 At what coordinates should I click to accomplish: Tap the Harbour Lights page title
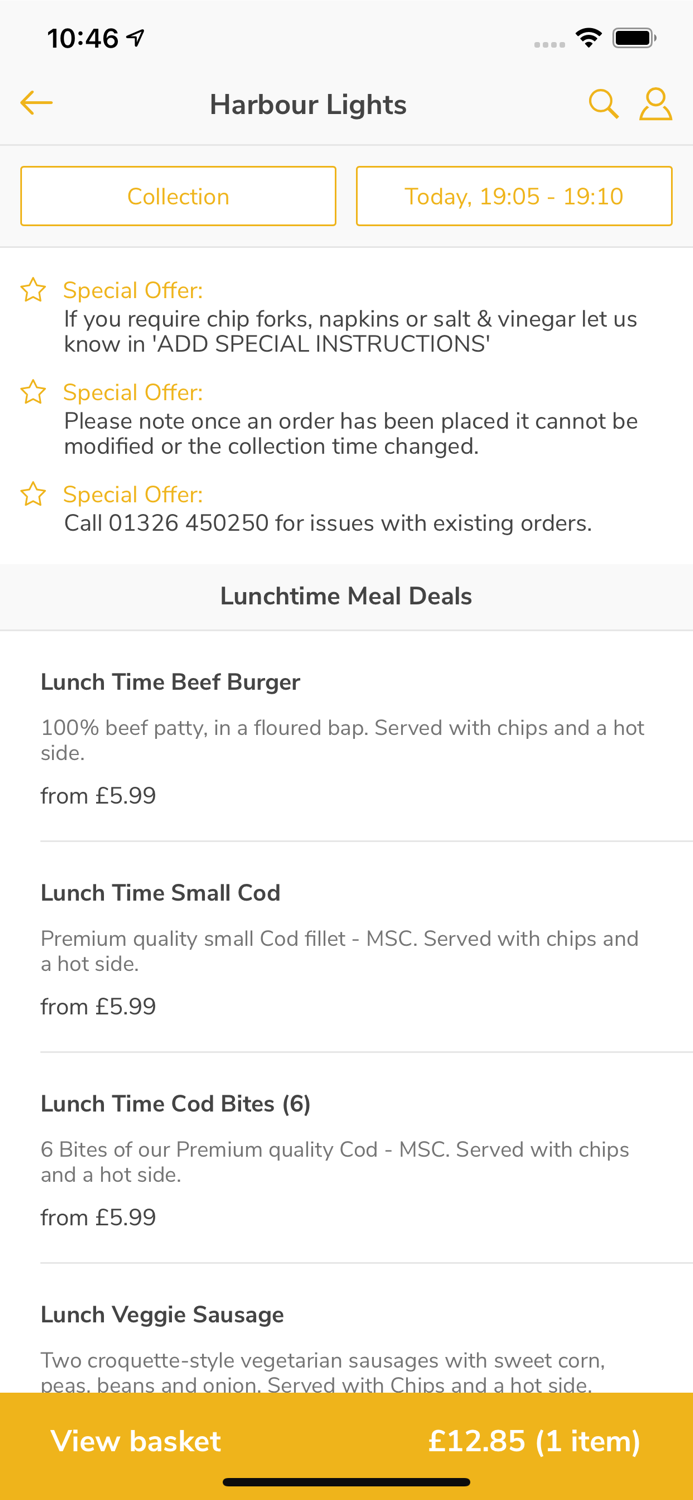tap(308, 105)
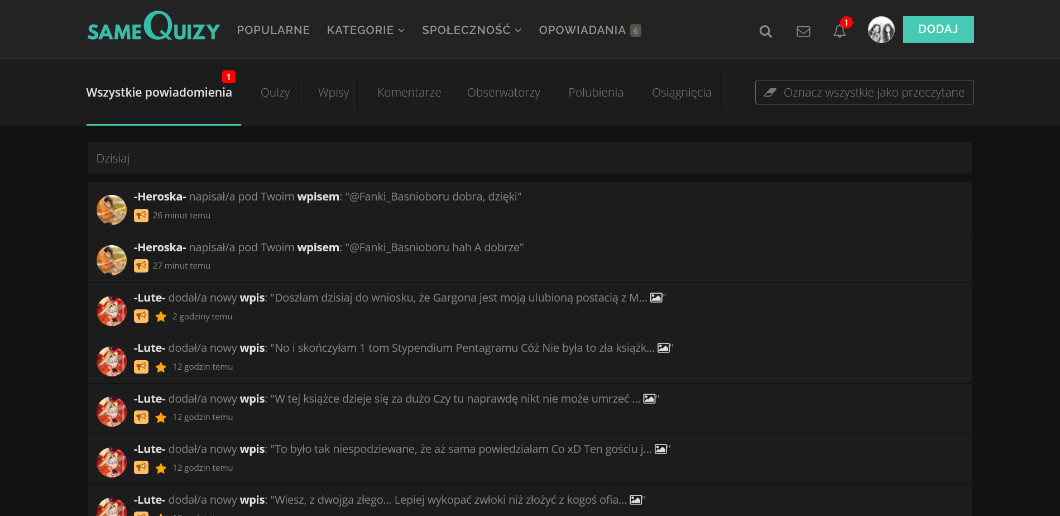Open Opowiadania in the top navigation
Image resolution: width=1060 pixels, height=516 pixels.
tap(582, 30)
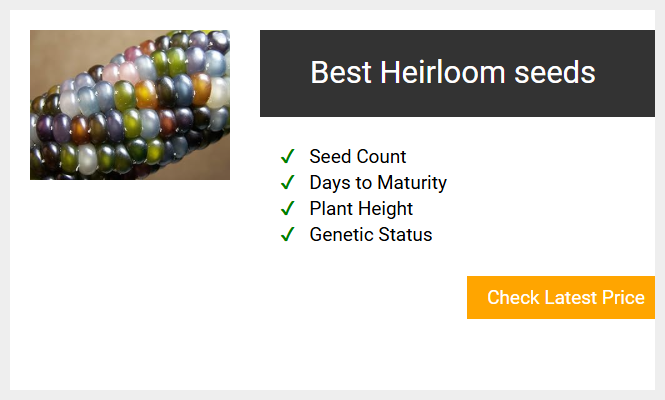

(TASK PROMPT)
With the pictures omitted, repeat the full set of records above exactly.

(TASK RESULT)
 At what coordinates should I click to accomplish: Tap the Harbour Lights page title
tap(308, 105)
Open Opowiadania in the top navigation
Image resolution: width=1060 pixels, height=516 pixels.
tap(582, 30)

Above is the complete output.